Wiring – Double-pole, 240-Volt, 15 Amp GFCI circuit breaker to create two 15amp 120 circuits for switched split receptacles

gfciwiring

Double-pole, 240-Volt, 15 Amp GFCI circuit breaker to create two 15amp 120 circuits for switched split receptacles.
Im trying to figure if i can share a neutral after GFCI dual pole breaker so i can create switched legs for split receptacles down the line. I have red black, green and white in a conduit to an outside box. Can i use a gfci 240 breaker? Will it trip when one leg is switched on or off?

Best Answer

Yes, that's totally fine. What you are proposing is called a multi-wire branch circuit in 120/240 split-phase. They are falling out of favor because protecting them with GFCI or AFCI is a challenge. You must either

  • fork the circuit and place AFCI/GFCI after the split; or
  • use an expensive 2-pole GFCI device.
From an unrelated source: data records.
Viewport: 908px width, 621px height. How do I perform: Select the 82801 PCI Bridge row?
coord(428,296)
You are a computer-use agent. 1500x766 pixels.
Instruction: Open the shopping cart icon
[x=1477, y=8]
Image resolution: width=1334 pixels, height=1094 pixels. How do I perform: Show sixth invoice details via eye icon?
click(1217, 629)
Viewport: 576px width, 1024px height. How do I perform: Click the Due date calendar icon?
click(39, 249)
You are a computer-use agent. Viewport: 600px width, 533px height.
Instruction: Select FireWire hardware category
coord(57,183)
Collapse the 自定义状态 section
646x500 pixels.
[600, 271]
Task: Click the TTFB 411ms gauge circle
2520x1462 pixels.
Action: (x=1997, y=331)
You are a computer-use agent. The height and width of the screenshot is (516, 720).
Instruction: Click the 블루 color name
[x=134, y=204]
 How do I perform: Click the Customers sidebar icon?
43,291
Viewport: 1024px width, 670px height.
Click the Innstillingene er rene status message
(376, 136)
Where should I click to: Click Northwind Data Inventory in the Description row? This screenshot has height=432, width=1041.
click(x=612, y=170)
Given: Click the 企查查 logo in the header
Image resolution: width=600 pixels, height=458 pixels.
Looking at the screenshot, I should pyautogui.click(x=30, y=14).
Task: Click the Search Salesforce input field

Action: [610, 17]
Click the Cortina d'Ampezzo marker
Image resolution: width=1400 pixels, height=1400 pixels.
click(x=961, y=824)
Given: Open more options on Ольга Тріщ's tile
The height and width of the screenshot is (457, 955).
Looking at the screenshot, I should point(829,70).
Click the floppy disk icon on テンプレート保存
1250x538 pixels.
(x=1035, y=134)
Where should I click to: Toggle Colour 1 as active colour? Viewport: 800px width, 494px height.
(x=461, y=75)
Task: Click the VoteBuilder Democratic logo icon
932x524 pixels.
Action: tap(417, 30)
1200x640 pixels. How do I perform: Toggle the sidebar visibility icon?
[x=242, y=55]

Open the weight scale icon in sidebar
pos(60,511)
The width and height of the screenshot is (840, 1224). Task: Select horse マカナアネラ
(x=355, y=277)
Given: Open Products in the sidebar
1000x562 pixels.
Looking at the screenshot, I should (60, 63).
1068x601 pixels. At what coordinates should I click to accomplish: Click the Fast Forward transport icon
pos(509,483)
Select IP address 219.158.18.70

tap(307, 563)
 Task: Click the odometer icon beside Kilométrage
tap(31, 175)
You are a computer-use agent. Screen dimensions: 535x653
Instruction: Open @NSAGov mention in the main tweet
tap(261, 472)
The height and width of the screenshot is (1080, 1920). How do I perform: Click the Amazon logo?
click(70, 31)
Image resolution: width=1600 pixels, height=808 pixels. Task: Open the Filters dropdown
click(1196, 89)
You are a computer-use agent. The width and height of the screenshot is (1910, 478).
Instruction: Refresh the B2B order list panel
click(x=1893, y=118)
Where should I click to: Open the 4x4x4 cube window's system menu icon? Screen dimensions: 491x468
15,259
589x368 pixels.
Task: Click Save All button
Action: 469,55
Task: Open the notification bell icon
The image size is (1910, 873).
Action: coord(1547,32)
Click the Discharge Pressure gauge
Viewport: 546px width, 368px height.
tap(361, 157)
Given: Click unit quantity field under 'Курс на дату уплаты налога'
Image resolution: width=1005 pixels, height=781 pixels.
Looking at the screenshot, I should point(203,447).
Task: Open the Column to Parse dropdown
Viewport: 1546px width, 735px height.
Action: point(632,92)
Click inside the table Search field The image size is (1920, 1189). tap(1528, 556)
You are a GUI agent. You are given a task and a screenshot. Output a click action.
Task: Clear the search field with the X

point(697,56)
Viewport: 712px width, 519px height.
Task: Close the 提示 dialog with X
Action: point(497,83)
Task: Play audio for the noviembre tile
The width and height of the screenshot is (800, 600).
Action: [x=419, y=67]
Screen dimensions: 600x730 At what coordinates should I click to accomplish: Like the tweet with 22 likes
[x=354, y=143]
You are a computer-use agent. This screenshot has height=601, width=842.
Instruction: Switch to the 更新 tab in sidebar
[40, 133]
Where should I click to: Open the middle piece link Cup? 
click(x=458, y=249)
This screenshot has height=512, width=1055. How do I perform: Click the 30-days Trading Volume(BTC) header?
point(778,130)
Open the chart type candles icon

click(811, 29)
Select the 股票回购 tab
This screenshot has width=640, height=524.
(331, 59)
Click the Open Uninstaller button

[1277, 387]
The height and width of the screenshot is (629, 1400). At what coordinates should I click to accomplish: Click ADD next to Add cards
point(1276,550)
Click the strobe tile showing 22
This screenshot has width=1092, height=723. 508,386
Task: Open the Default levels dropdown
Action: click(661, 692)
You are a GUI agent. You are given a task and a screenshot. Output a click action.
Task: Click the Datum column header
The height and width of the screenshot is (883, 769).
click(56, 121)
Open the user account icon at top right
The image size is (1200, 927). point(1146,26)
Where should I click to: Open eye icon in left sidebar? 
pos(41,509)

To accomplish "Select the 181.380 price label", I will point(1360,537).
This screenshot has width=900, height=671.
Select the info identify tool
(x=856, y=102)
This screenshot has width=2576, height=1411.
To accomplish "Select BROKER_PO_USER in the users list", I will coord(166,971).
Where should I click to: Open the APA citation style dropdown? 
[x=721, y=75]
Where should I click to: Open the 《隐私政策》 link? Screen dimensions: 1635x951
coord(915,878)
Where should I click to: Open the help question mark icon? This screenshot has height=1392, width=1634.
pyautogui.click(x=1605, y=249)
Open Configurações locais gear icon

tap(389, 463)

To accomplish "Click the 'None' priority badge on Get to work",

This is the option you are proposing. And that is fine.

A 2-pole GFCI is built the same as a 1-pole GFCI, it just has 3 wires going around its magnetic sensing core instead of two. All current heading out on L1 must return via either L2 or N. Current flowing out on N must return via L2. Since all 3 wires are wrapped around the magnetic core, each combination causes equal and opposite magnetic flux, which cancel each other out.

After working with 1-pole GFCIs for awhile, ones armchair kneejerk may be to say "that can't work". Take the time to diagram it out and think it through. It works fine.